Given request 1: In the forum thread on Tang Soo Do books below, who is named as the author of Living the Martial Way?

# What are the Five most important books for Tang Soo Do Stylists?



## Makalakumu (Jul 11, 2007)

In order to better understand our art, what would be the five most important books that a Tangsoodoin would need?  Why did you pick those books?


----------



## JT_the_Ninja (Jul 11, 2007)

(1) your instructor's mind -- a book that, when opened, reveals more than you'd think.

(2) your gup manual, if your school has one. I still use it as a study guide when going in for a test.

Other than that, it's just "who's your favorite master with enough time to put together a book." Books are great, but I share Miyagi-sensei's opinion of trying to learn martial arts from them (rest his soul).


----------



## stoneheart (Jul 11, 2007)

From the less beaten path:  Aikido and the Dynamic Sphere by Westbrook and Ratti.  No, I'm not necessarily suggesting that a TSDist take up aikido (but we all can benefit from some cross-training).   I'm saying the book does a fine job of explaining through copious drawings many of the basic movements found in aikido.  As a TSD person, I don't say you should read the book with the goal of learning the technique.  Instead read the book and try to have the same frame of mind an aikido player would have:  how can you blend your movement and energy with uke's?

Blending is still a concept I struggle with today, but truthfully the explorations I took made in that direction has greatly increased the strength and effectiveness of my karate.  This book is one of the more painless ways you can begin to delve in that direction if you're one of the people who benefit from written instructions.


----------



## MBuzzy (Jul 11, 2007)

UpNorth - Great question...

My humble opinion:

Soo Bahk Do Tang Soo Do Volumes 1 and 2 by Hwang Kee
     These books read like a text book for our art.  They explain every expect from how to move, when to move, and why we do things.  There are also a huge resource of Hyung.

Tang Soo Do by Kang Uk Lee
     This is my handbook for memory jogging.  It has all of the basic forms and into some of the black belt forms.  It is the most consice and easily transportable reference manual on our art in my opinion.  I've gone through 3 copies over the years.  I take this everywhere with me....you never know when you might need to look up a move from a hyung.

Living the Martial Way by Forrest E. Morgan
     I believe any martial artist should read this.  It appears frequently in any book thread on this site....so some others must share my opinion.

Small Circle Jujitsu by Wally Jay
     This is not a TSD book, but it has advanced my understanding and ability in self defense techniques ten fold.  After reading it and applying some of the basic techniques, I was able to execute our SD techniques much better and with a deeper understanding.

As a bonus, I strongly recommend having a copy of the Muye Dobo Tongji.  You will learn nothing about the execution of Tang Soo Do from reading it.  BUT, Hwang Kee based some of his work on it and it is definately a wealth of knowledge for Korean Martial Arts.  I found it very interesting.


----------



## DavidCC (Jul 12, 2007)

You guys just made my day 

I will be putting up the "Korean Arts" section of my on-line book store tonight and I don't want it to be too much TKD.  Please, list some more boosk on TSD and any other Korean styles!

[Records from a dataset]
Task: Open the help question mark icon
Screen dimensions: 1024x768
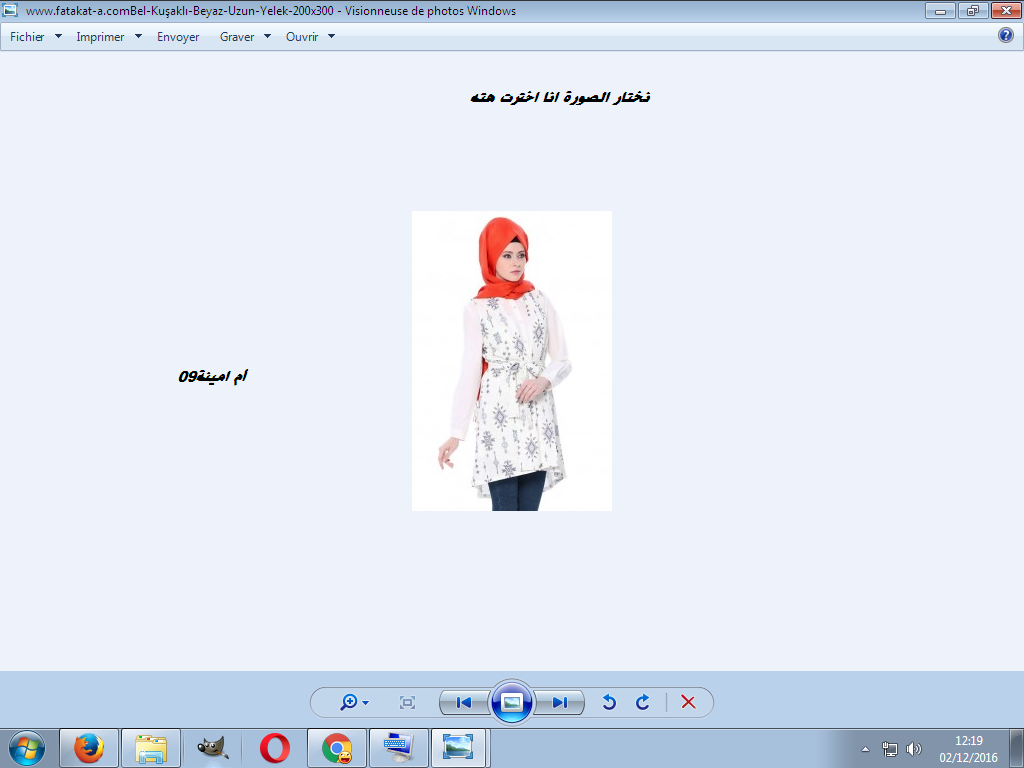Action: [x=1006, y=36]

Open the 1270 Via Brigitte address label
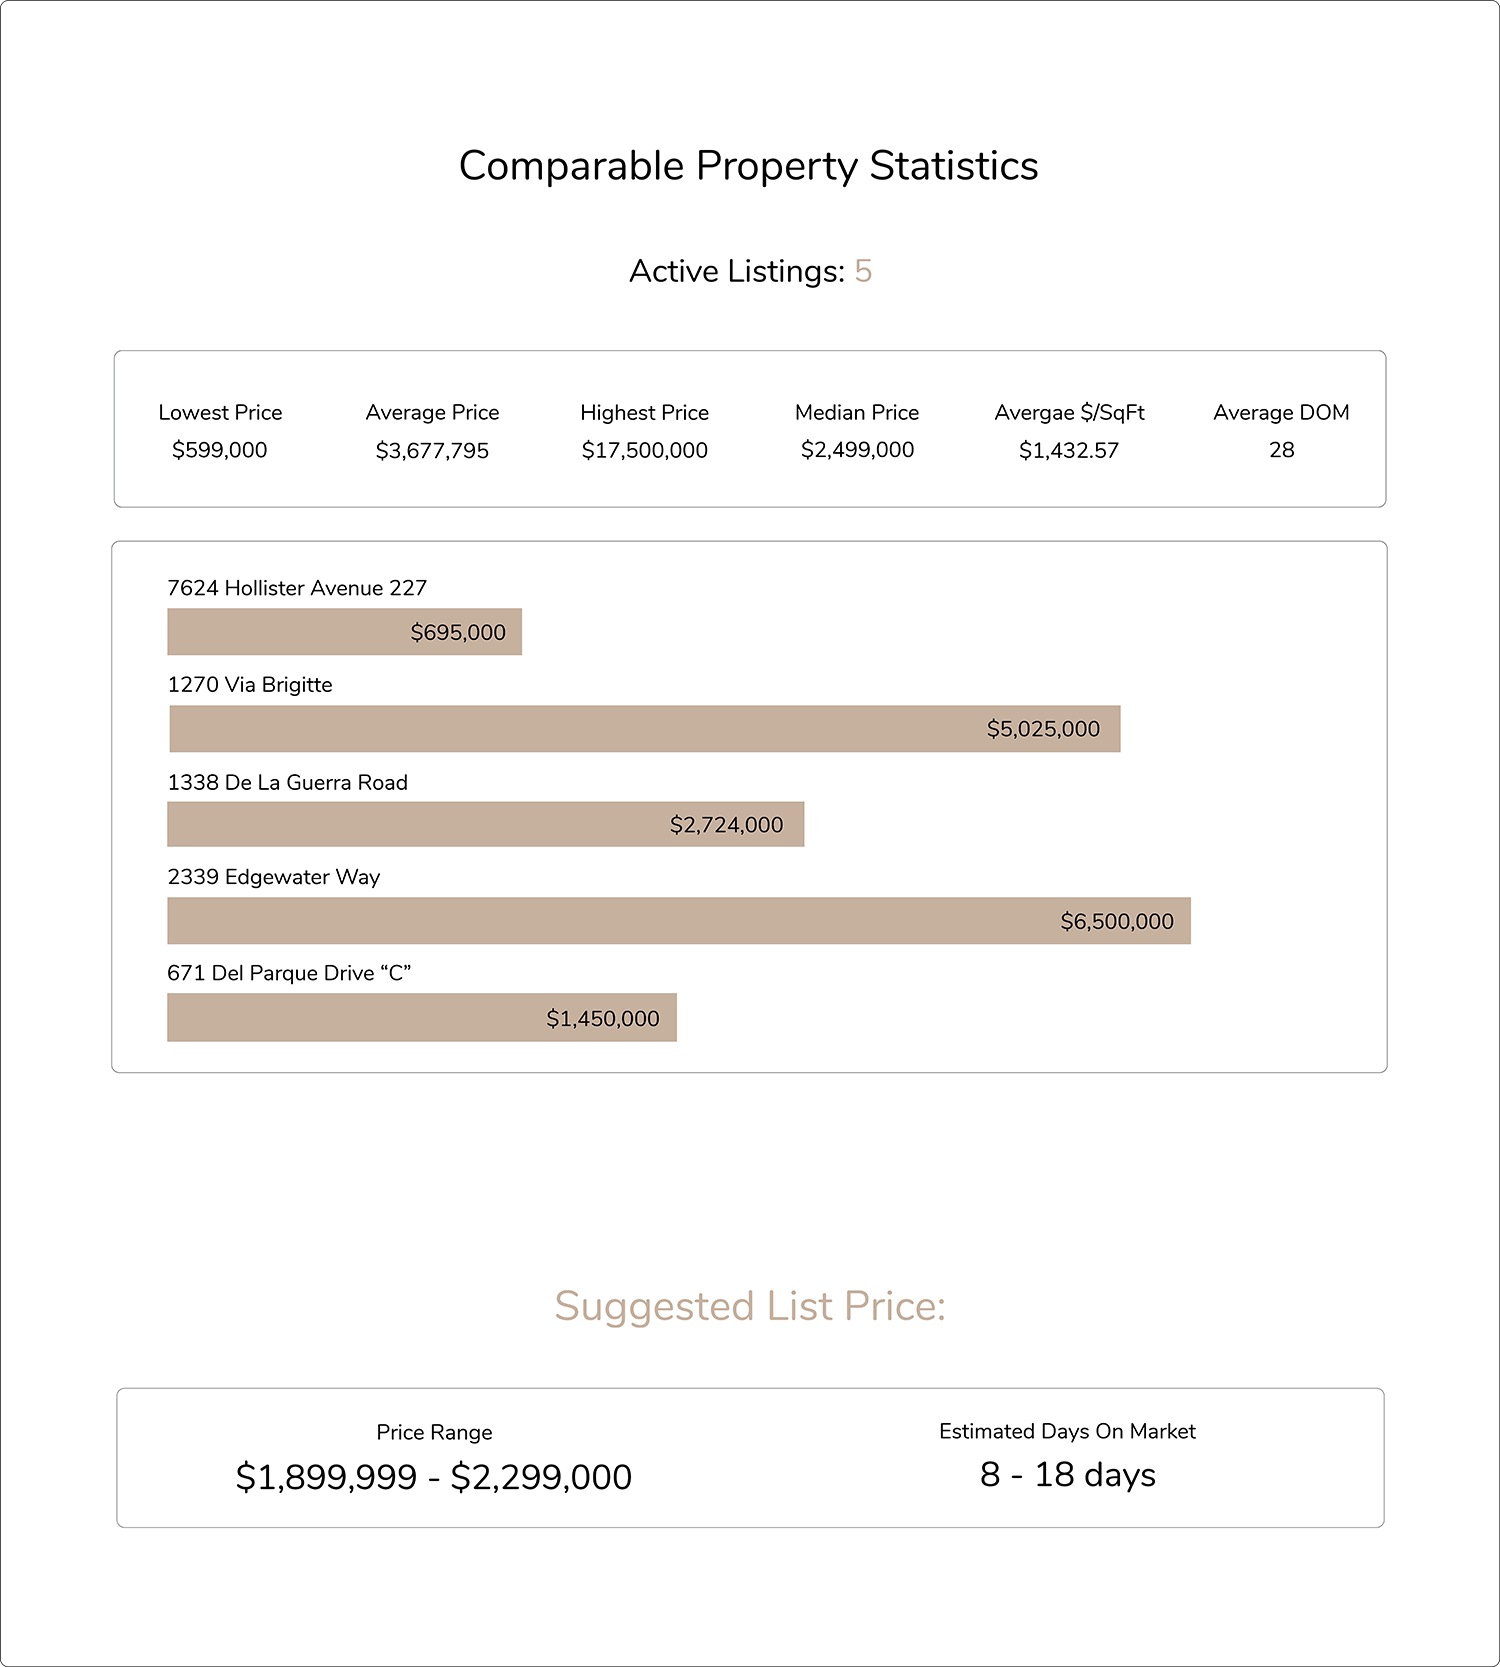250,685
...
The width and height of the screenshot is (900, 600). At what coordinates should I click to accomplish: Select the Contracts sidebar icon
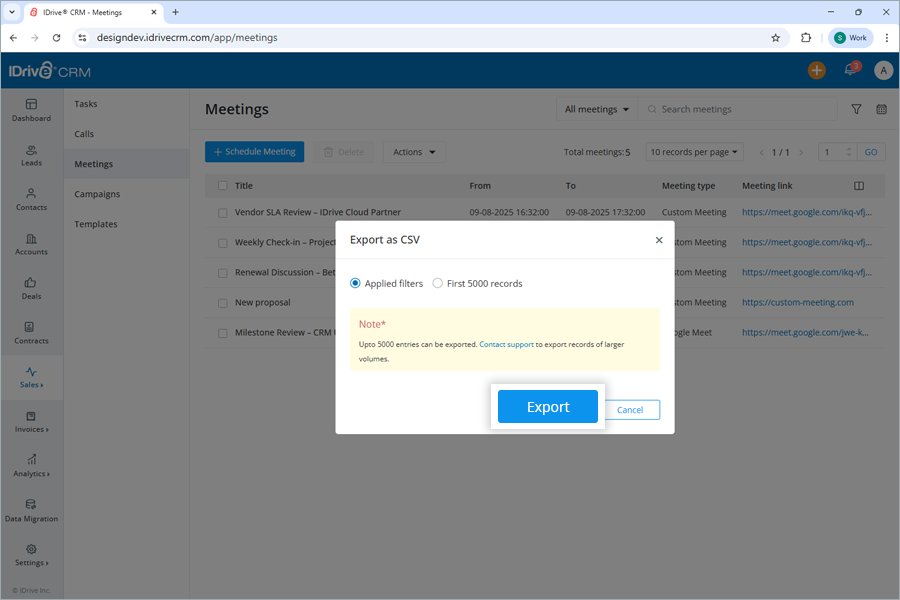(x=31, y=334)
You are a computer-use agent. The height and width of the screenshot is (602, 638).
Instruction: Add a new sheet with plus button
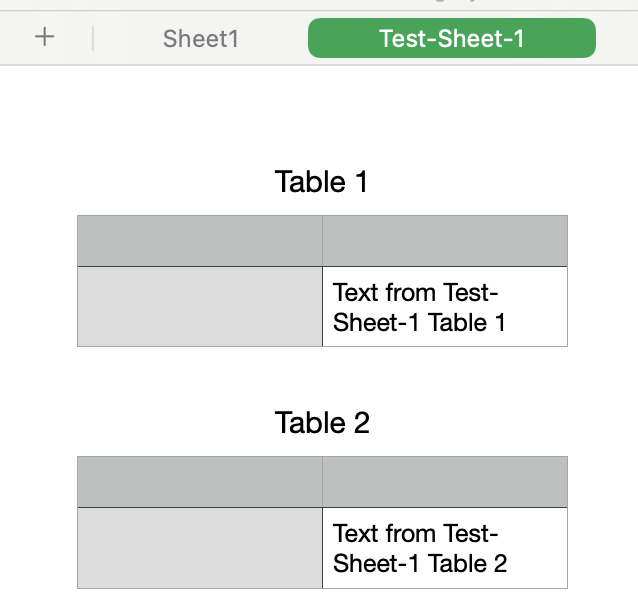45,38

Given request 2: Which lines of the entries above contain the string "width"? Copy each one.

Reply 1: Forrest E. Morgan

Reply 2:
The width and height of the screenshot is (900, 600). At what coordinates should I click to accomplish: Select the Contracts sidebar icon
You are a computer-use agent. The height and width of the screenshot is (602, 638).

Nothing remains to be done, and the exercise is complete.